---------- DATA FOR THE TASK ----------

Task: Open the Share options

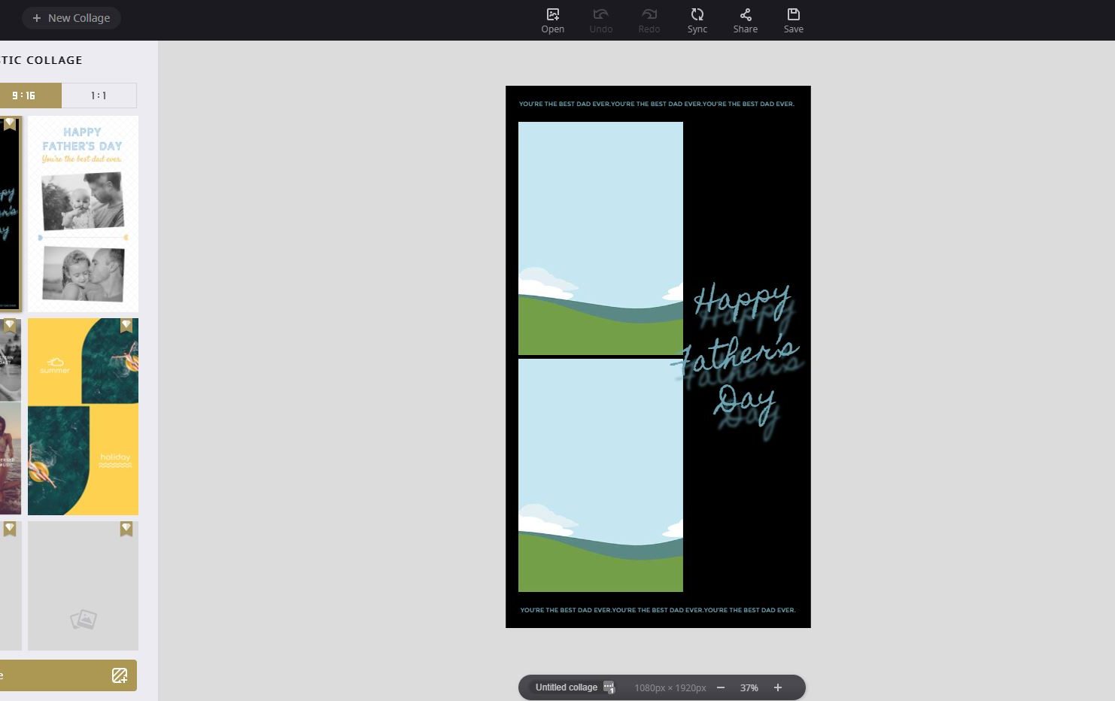Action: tap(745, 15)

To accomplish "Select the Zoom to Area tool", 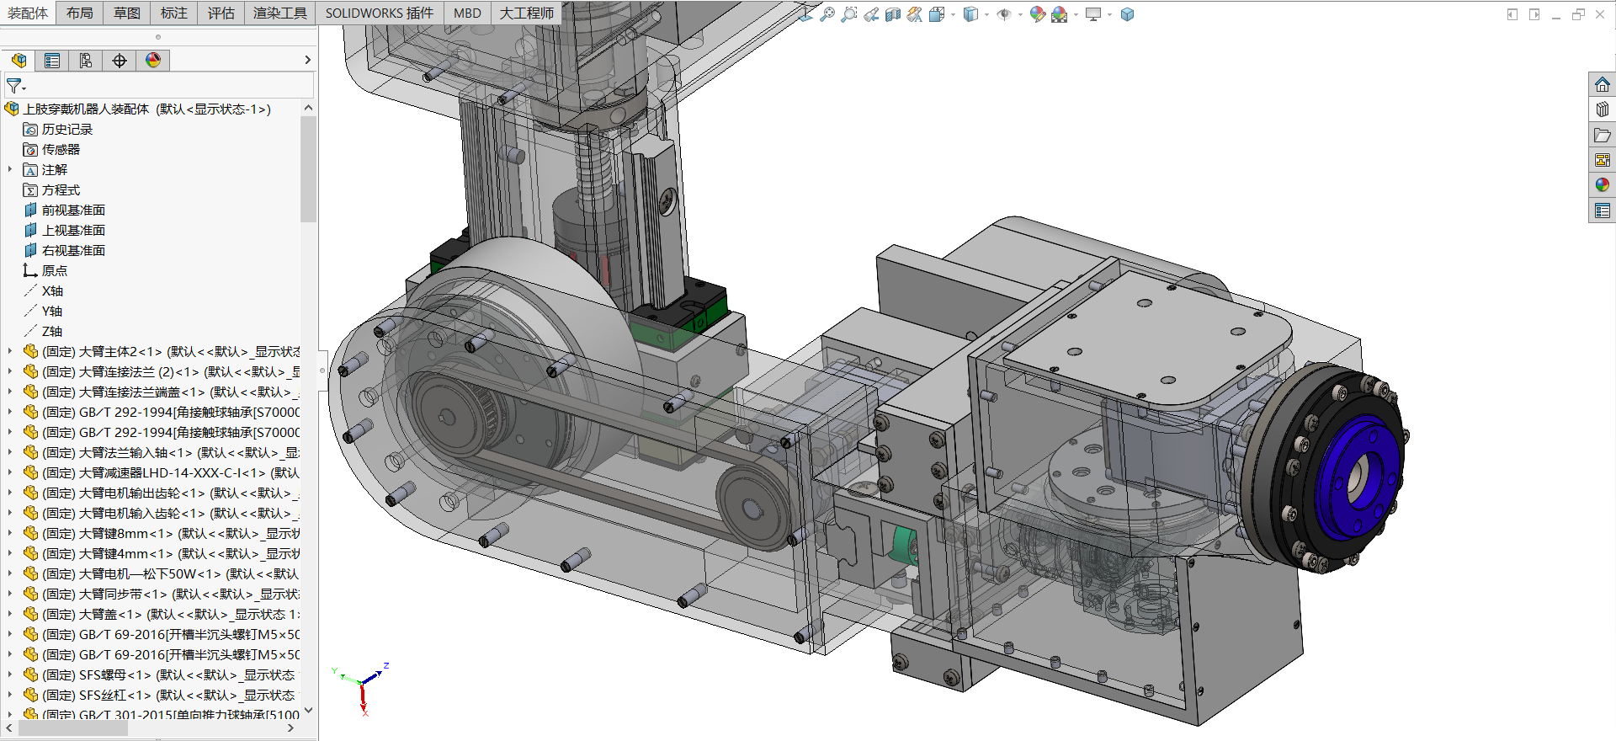I will click(x=849, y=14).
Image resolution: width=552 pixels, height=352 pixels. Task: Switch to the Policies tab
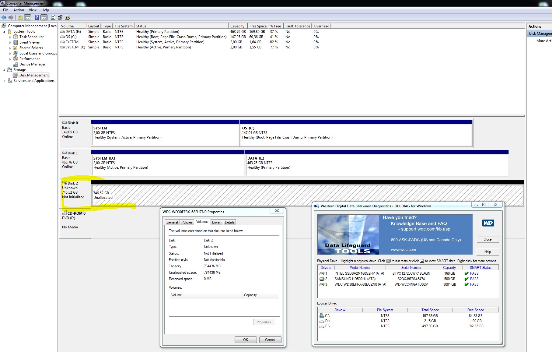click(x=187, y=222)
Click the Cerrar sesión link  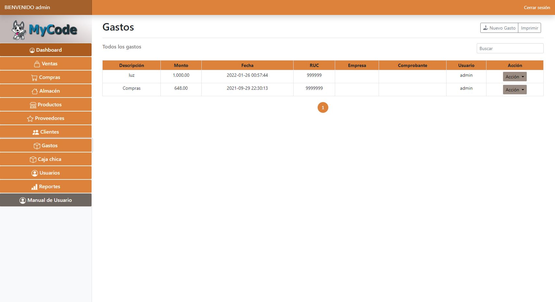(536, 7)
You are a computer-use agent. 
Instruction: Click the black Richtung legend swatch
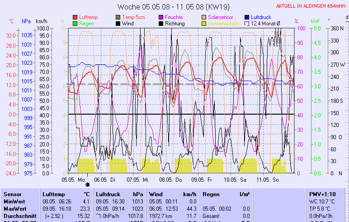161,24
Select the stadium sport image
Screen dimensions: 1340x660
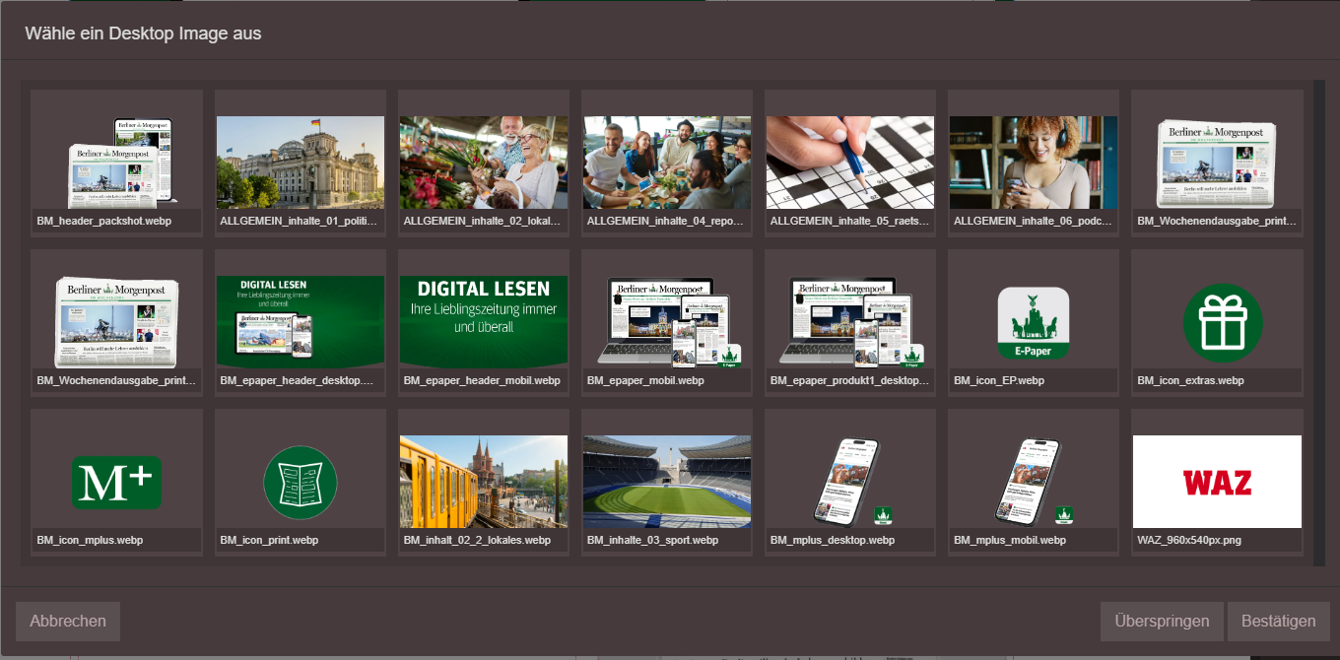coord(666,482)
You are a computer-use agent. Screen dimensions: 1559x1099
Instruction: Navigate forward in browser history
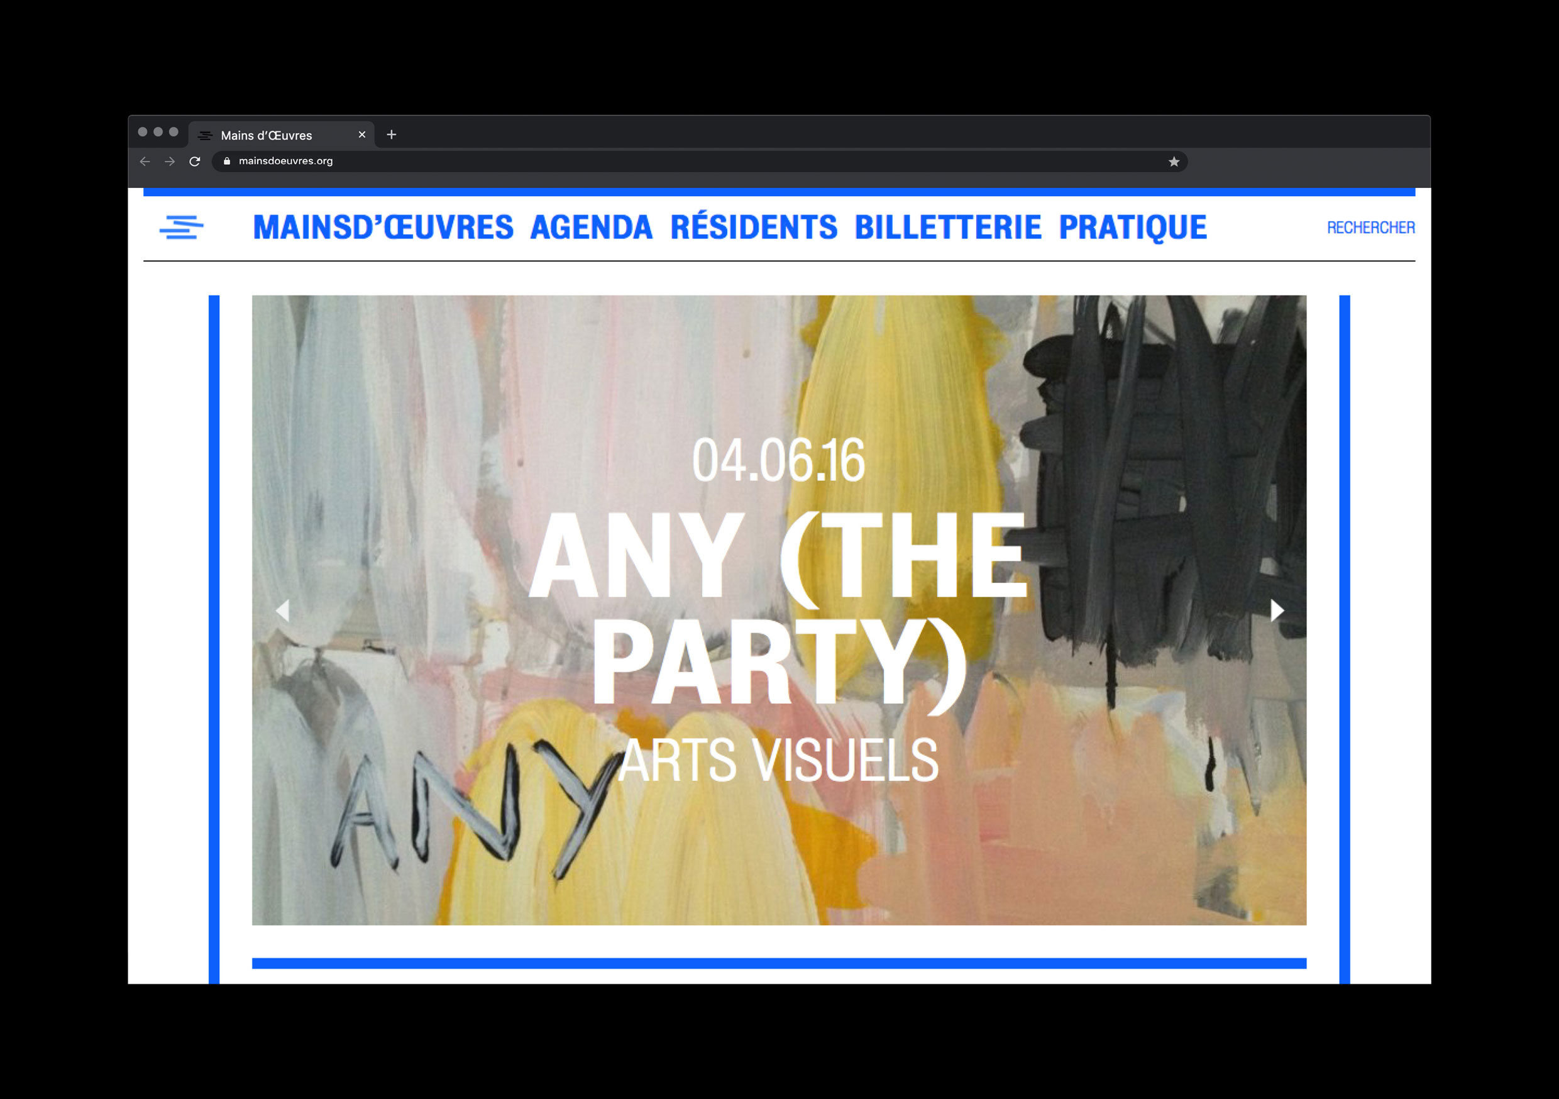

----------

WORK TO COMPLETE: Starting from the line containing "Screen dimensions: 1340x660", repeat each line exactly through the end of the entries, including the last, while leaving pictures out.

FINISHED EXERCISE:
Screen dimensions: 1340x660
coord(666,482)
You are a computer-use agent. Screen dimensions: 1559x1099
Instruction: Navigate forward in browser history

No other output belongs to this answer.